▸ Stored data:

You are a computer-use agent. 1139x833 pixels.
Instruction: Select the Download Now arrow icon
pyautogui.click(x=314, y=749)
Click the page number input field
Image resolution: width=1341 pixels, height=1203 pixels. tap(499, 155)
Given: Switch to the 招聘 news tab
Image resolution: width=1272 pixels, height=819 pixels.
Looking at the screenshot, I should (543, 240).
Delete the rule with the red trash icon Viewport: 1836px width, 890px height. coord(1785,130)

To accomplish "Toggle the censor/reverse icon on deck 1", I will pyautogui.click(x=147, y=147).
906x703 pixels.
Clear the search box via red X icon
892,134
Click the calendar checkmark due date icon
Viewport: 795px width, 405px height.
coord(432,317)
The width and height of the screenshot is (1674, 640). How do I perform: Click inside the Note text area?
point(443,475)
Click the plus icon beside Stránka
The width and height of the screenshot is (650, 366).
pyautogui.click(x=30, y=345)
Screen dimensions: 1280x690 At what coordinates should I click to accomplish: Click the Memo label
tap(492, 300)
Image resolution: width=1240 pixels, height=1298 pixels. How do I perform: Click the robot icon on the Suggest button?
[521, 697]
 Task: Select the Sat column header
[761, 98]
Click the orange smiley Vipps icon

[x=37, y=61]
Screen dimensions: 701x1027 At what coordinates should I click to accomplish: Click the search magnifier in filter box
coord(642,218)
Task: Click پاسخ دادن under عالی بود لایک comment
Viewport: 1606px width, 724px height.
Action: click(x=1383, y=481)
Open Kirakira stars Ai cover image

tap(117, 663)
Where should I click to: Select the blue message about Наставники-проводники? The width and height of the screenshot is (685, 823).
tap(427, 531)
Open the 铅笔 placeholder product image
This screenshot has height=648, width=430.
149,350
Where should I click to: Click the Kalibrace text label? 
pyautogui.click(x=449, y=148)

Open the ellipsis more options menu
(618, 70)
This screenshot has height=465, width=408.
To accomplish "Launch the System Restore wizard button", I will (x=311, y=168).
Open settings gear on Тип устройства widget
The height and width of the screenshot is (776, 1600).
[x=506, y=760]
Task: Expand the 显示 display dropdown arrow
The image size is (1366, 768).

▸ What you have to do:
Retype the records above, but only those lines that fall between the line containing "Click the page number input field" and the line containing "906x703 pixels.", with both of those lines included, exactly as written.

▸ Task output:
Click the page number input field
Image resolution: width=1341 pixels, height=1203 pixels. tap(499, 155)
Given: Switch to the 招聘 news tab
Image resolution: width=1272 pixels, height=819 pixels.
Looking at the screenshot, I should (543, 240).
Delete the rule with the red trash icon Viewport: 1836px width, 890px height. coord(1785,130)

To accomplish "Toggle the censor/reverse icon on deck 1", I will pyautogui.click(x=147, y=147).
906x703 pixels.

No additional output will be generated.